One of those facts, he said, is that the southern border is more secure than ever.
"Apprehension rates at the southern border have plummeted since the 1980s, and apprehensions of Mexicans specifically have reached their lowest point in nearly half a century," Conyers, a Michigan representative, said March 28.
But is Conyers right that rates have plummeted since the 1980s, and that the number of Mexicans apprehended is at the lowest in nearly 50 years?
Border patrol data and research from an independent think tank back up Conyers’ claim.
Overall apprehension numbers since the 1980s
Apprehension data is commonly regarded as a measure of illegal immigration. When apprehensions are up, it’s often thought that more people have been trying to cross the border. However, apprehensions represent events, not individuals. For example, one immigrant may have been apprehended multiple times and all those instances are added to the totals.
Border patrol made 408,870 apprehensions at the southwest border in fiscal year 2016, and while that was an increase from 2015, it’s still a fraction of the number of apprehensions routinely observed from the 1980s through 2008, said a December 2016 statement from the Department of Homeland Security.
The recession of 2008 is likely to blame for the drop-off that started that year.
Conyers' team pointed to that statement and to historical data on apprehensions at the southwest border, specifically years 1986 and 2016.
In 1986 there were 1.6 million apprehensions – about 1.2 million more than in 2016.
But it’s worth noting that there hasn’t been a steady decline since the 1980s. There have been increases and decreases over the years.
During the 1980s, there was an average of 1 million border patrol apprehensions at the southwest border a year. During the Obama administration, the average was below 500,000.
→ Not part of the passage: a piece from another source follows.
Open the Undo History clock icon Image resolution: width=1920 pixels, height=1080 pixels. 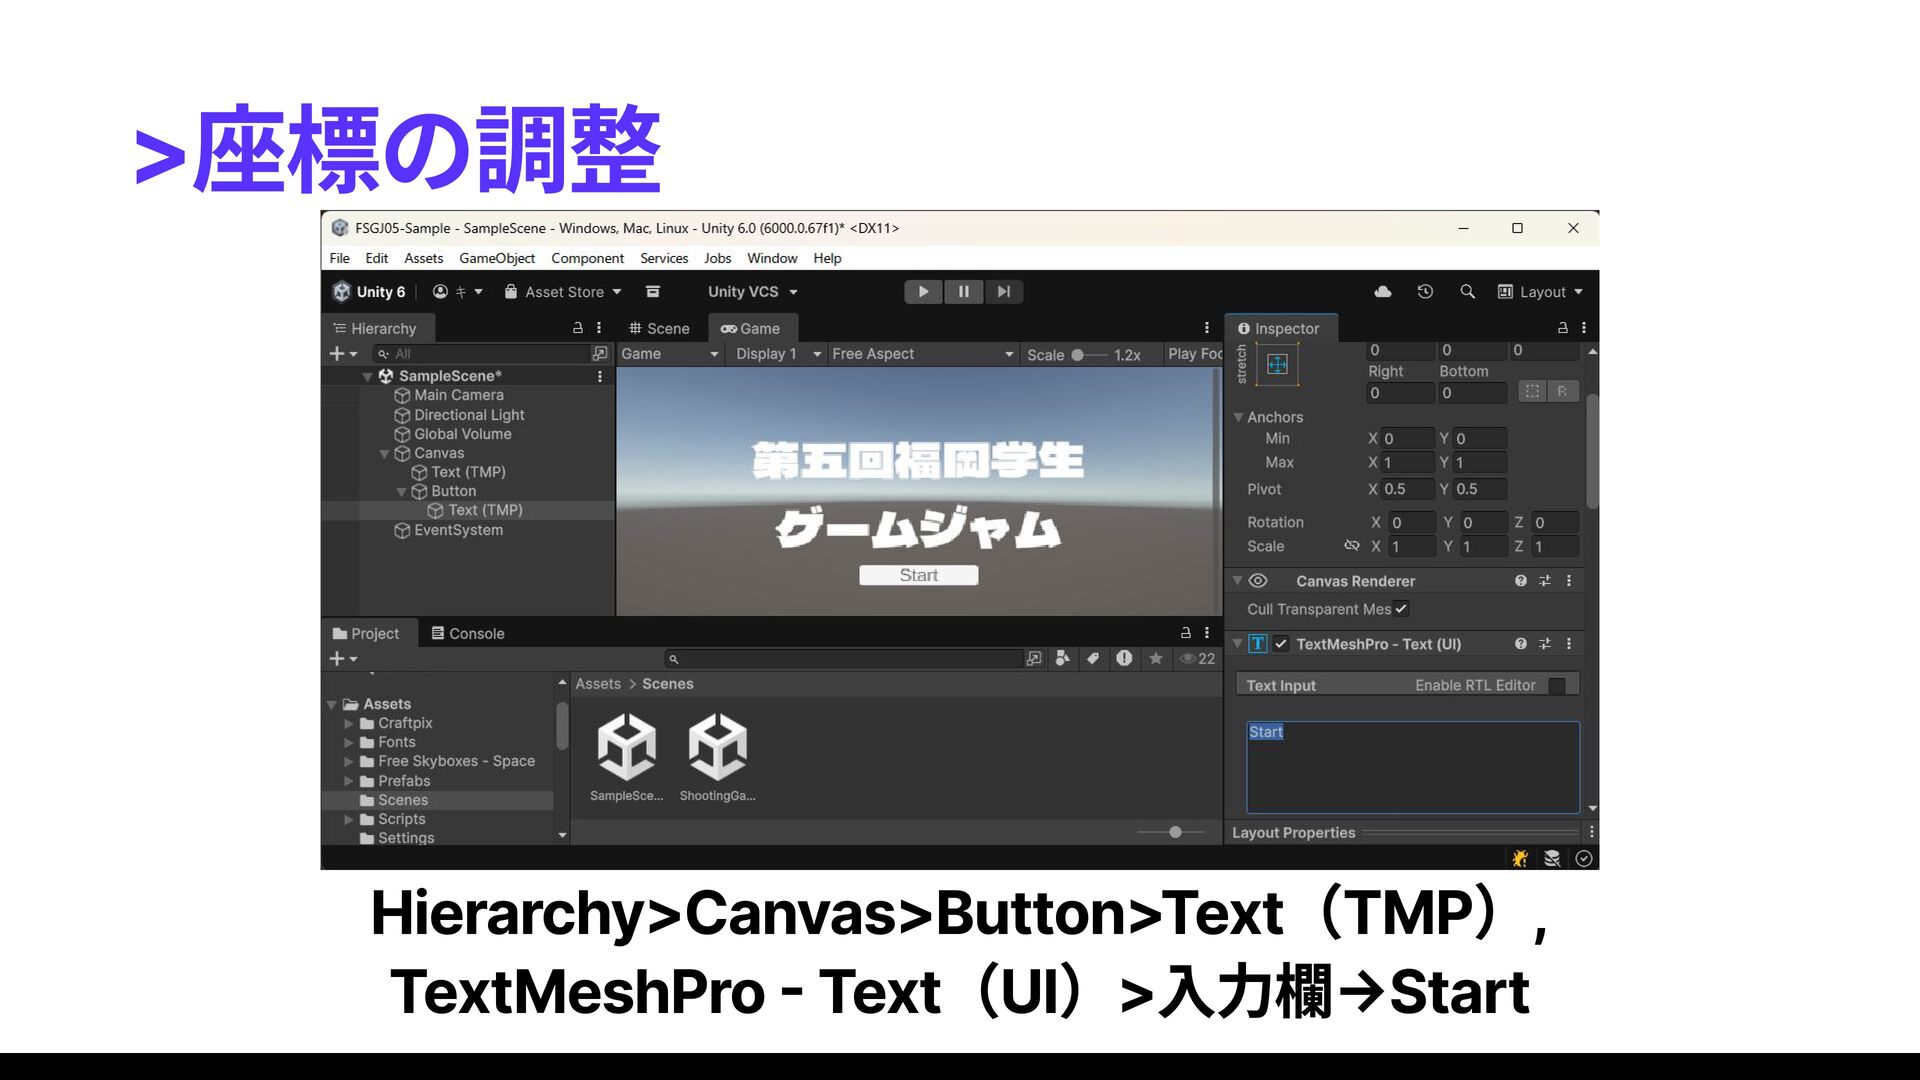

Apprehensions of Mexicans at the southwest border
The second part of Conyers’ claim was specifically about Mexican immigrants. He said their apprehension levels have reached their lowest point in nearly half a century, basing his statement on an April 2016 analysis by Pew Research Center.
Pew found that in 2015, border patrol conducted 188,122 apprehensions of Mexican nationals, the lowest since 1969, when 159,376 Mexicans were apprehended.
"The decline suggests unauthorized immigration flows from Mexico could be falling," Pew research reported.
Some reasons for declines in Mexican immigrants during and since the Great Recession according to Pew are: fewer jobs available, particularly in construction; stricter enforcement of immigration laws; and demographic changes in Mexico with decreases in the age of immigrants more likely to migrate. (In 2014, about 25 percent of the population was between 15 and 29 years old. In 1990, that segment was above 29 percent.)
DHS also has noted shifts in the demographics of people attempting to cross the border illegally.
Over the past 15 years, far fewer Mexicans and single adults are trying to cross illegally, the DHS noted in its December 2016 statement. But more families and children are being stopped at the border as they flee poverty and violence in Central America.
In 2014 and 2016, the number of Central Americans apprehended at the southern border outnumbered the number of Mexicans, DHS said.
Conyers said, "Apprehension rates at the southern border have plummeted since the 1980s, and apprehensions of Mexicans specifically have reached their lowest point in nearly half a century."
In recent years, average apprehension numbers have been below 500,000. In the 1980s, they averaged 1 million. A nonpartisan think tank found that the number of apprehensions of Mexicans in fiscal 2015 was the lowest since 1969. It’s worth noting that there have been some ups and downs in the numbers. But overall, the decline has been notable.
We rate Conyers’ statement Mostly True.